I want a job that's either in school term time OR that lets me work 2-3 days a week OR that lets me work from home some of the time.
My hobbies include reading, the aetiology of the English language, cooking, sewing, knitting, fantasy RPGs, BellyBelly. And obviously I like sciencey stuff too, particularly the sub-molecular branches.
The job also has to pay quite well, as we need me on a decent salary to buy a decent house.
Ummm, magician? That would be fun... Don't know about the hours though.
A sciencey-job in a university? As a research assistant or whatever. The money is pretty good, the hours are very flexible, and the working conditions are great.
My DH is an academic, and we moved to this town for his job, so a lot of our friends are uni-based and this is what they do. Some do shifted work weeks, where they work Tues-Sat, some do really early days, like 7-3, some do four day 40 hour weeks, and some are part time. It seems to be very kid-friendly.
You say you don't want teaching, but you also say you are good at training. Have you thought about adult education/training? Teaching adults is different to teaching children so maybe you could look at doing something in that area. In Australia, we have TAFE colleges for adult education, do you have anything like that over there? You could do job training for people to get them back into the workforce etc.
Medical Researcher/Scientist. If your pedantic then that's a plus My sister did a genetic counselling degree and now works in breast cancer research. I did psychology and worked in sleep research, so it's pretty flexible. Basically, if you've got a science degree - apply. Decent wage (casual was around 25-30 an hour for lowest rung as I was just out of uni, I think the ceiling might be somewhere around 70,000?) daytime hours, and a lot of ppl job share. It's a good mix of paperwork and people work, although if you work in a hospital then you gotta deal with Dr's (and their ego's).
i was going to suggest a job within a uni as well. i've worked at one before & thought they were very family-friendly & flexible regarding work/life balance and hours. not sure about in the uk, but here they tend to have great benefits with regards to pension schemes & holidays that balance out wages that tend to be lower than the private sector.
Not sure of the UK equivalent but perhaps in a more administrative role in a school so burser or something like that.
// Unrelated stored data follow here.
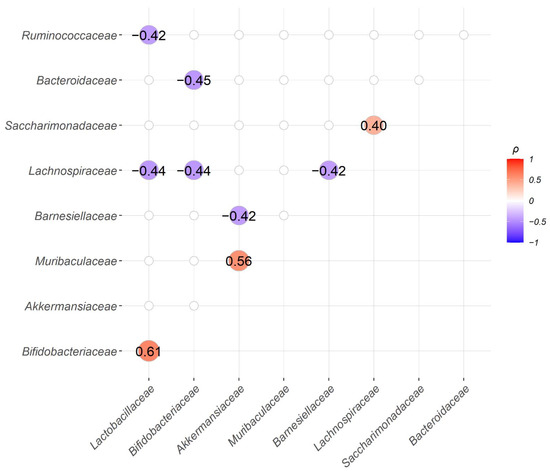Click the −0.44 Lachnospiraceae–Bifidobacteriaceae circle
Image resolution: width=550 pixels, height=471 pixels.
pos(194,170)
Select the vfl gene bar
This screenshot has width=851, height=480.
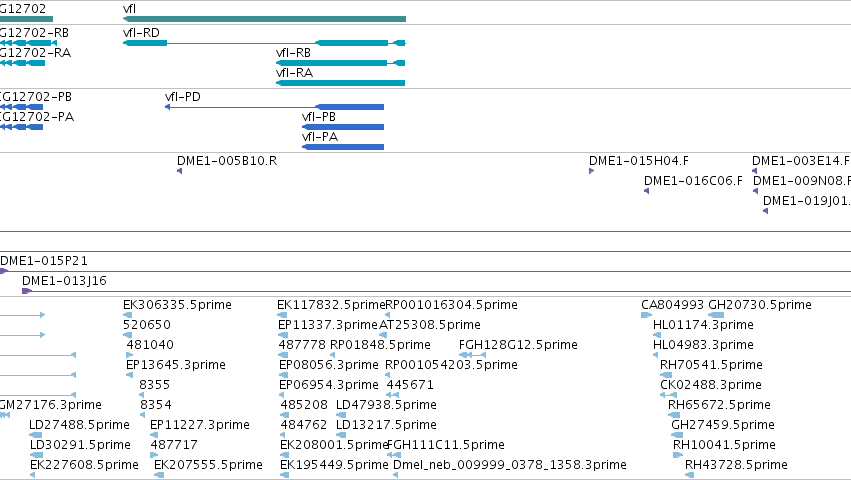coord(264,19)
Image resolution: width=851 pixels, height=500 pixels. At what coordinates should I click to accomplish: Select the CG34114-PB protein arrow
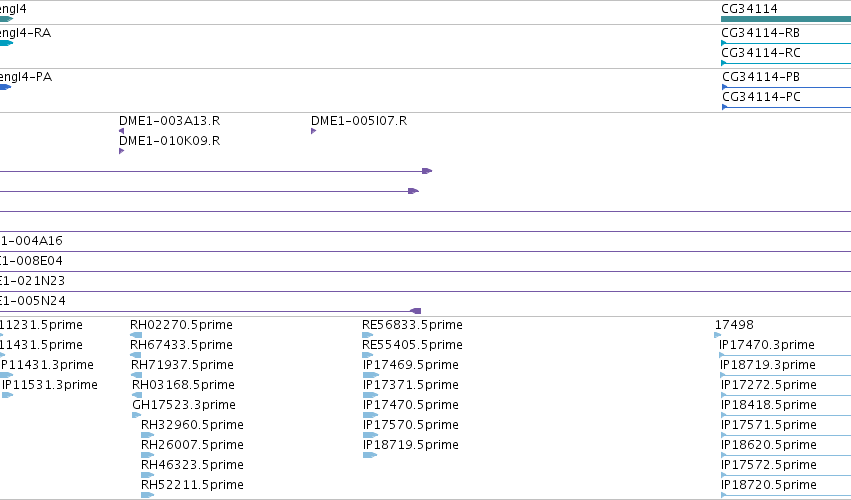[x=786, y=87]
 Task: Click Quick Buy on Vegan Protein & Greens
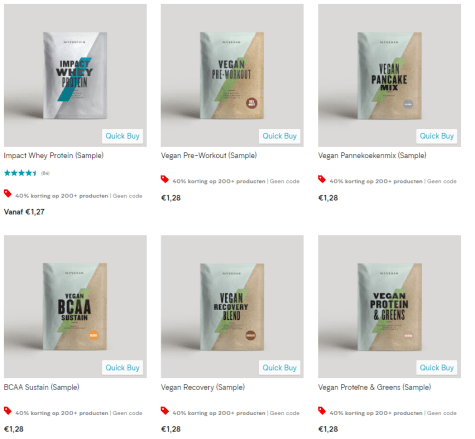click(x=437, y=368)
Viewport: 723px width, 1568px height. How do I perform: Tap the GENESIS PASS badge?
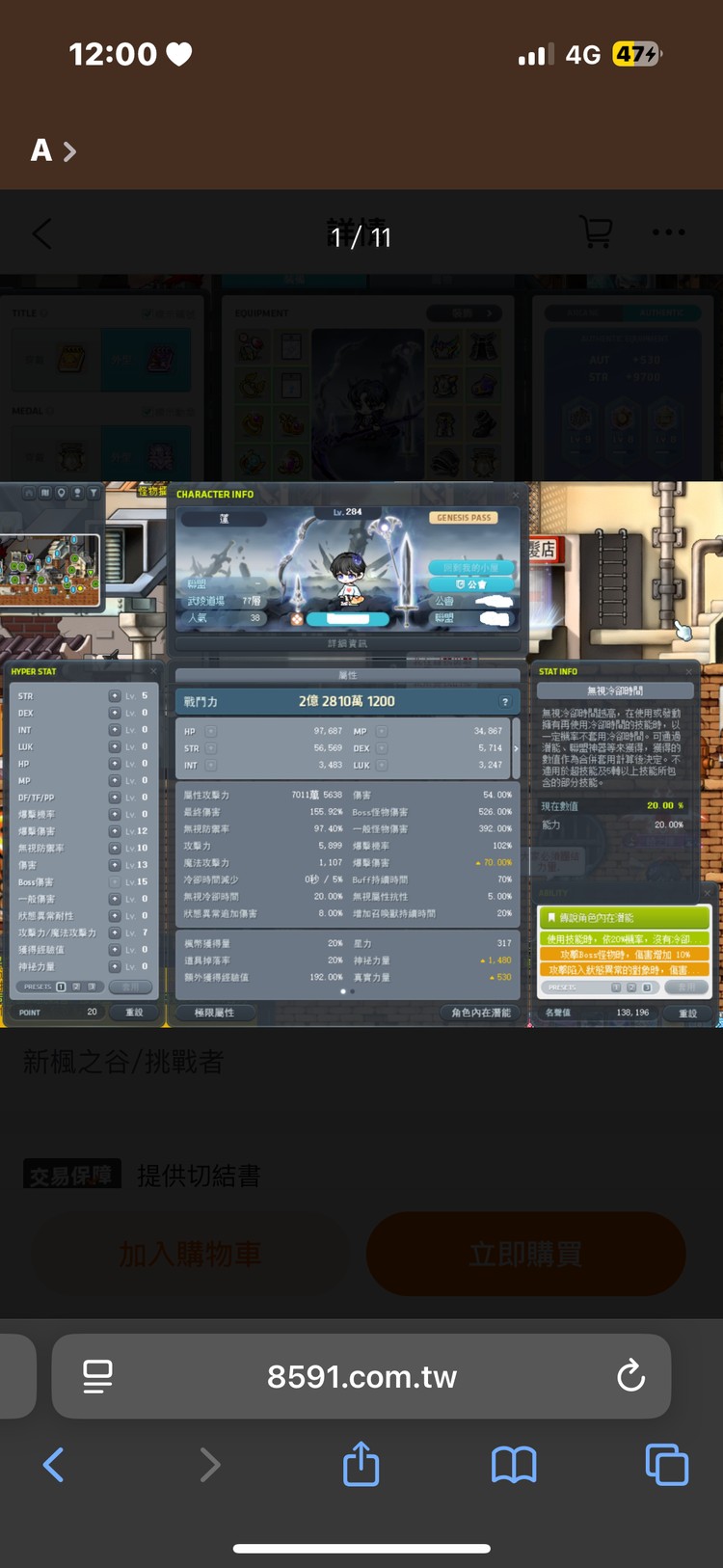tap(464, 518)
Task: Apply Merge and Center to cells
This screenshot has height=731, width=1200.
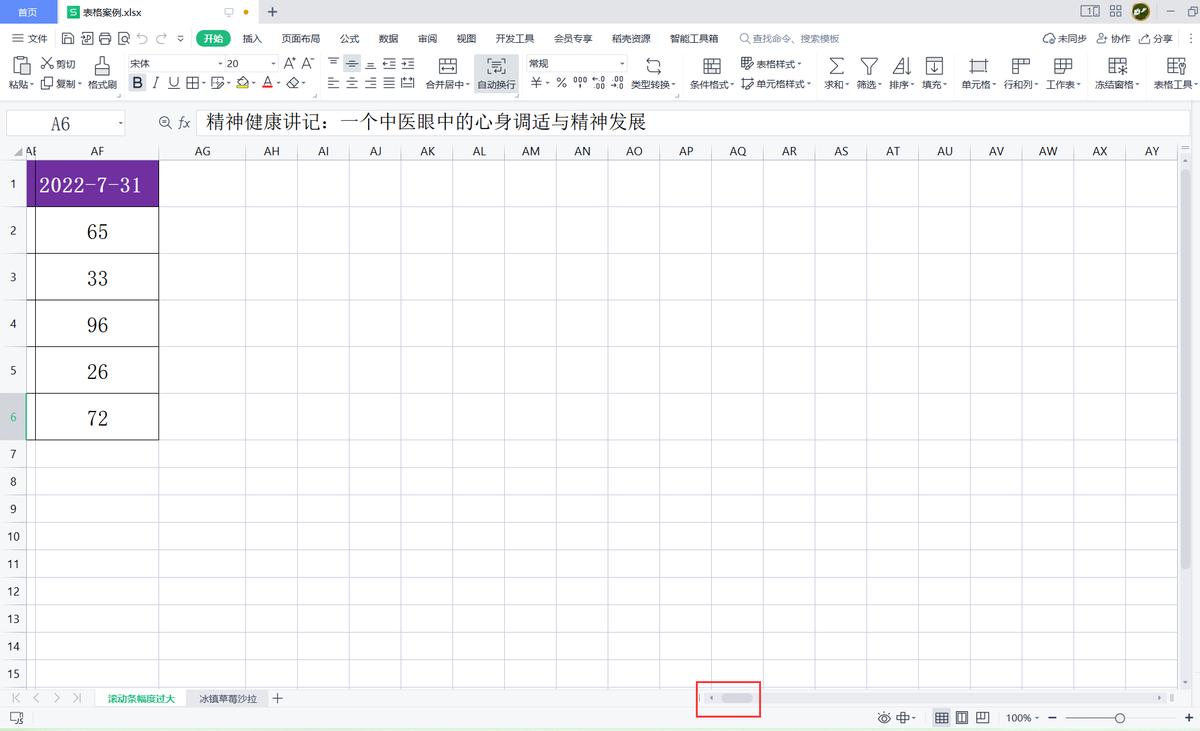Action: 446,70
Rather than a teacher are there lab assistants positions in the senior schools/unis - so involved in preparation of experiments etc but not directly responsible for the lessons and students???
Medical typing - perhaps there is scope to do that from home even?
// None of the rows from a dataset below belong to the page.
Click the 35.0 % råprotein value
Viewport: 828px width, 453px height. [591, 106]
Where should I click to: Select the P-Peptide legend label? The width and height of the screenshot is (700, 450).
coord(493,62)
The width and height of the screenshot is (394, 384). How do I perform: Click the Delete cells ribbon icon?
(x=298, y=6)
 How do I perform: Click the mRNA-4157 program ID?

It is really hard trying to get hours to suit and manage the $$. Good Luck!
I do need a job that pays quite well, and sadly the UK doesn't value scientists and people in further education as much as Australia obviously does! Very few school jobs pay well if you're not a teacher too. It sucks! (If I taught just at college then I'd not be eligable to teach in a school, but would only get about £15-16k. Lab assistant in a uni, I'd be on about £14k pa, full-time - including working in the Uni holidays. Teaching assistant, £10-14k pa depending on how specialised you are.)
I have applied for a PA job that's full-time, but £24-27k a year: I'm hoping that I can do that for a year and get a mortgage on it, then maybe sort out something that pays less but is school-time only, like science prep staff or teaching assistant. That's about £10-14k over here. I need to be on more than £20k.
Hospital lab work is band 4-7: band 7 starts at £20k, but that's the head of the lab.
To be a genetic counsellor I need another two-year degree for which I will receive no funding, also it's a job I have said I would refuse to do until I've finished my family. Last thing a childless couple/couple who are considering termination for severe genetic illness need is a blooming radiant pg woman talking to them about it. But if a job came up locally I wouldn't turn it down!
I'd like to be paid well to write: guess I'll have to knock out a novel in my spare time!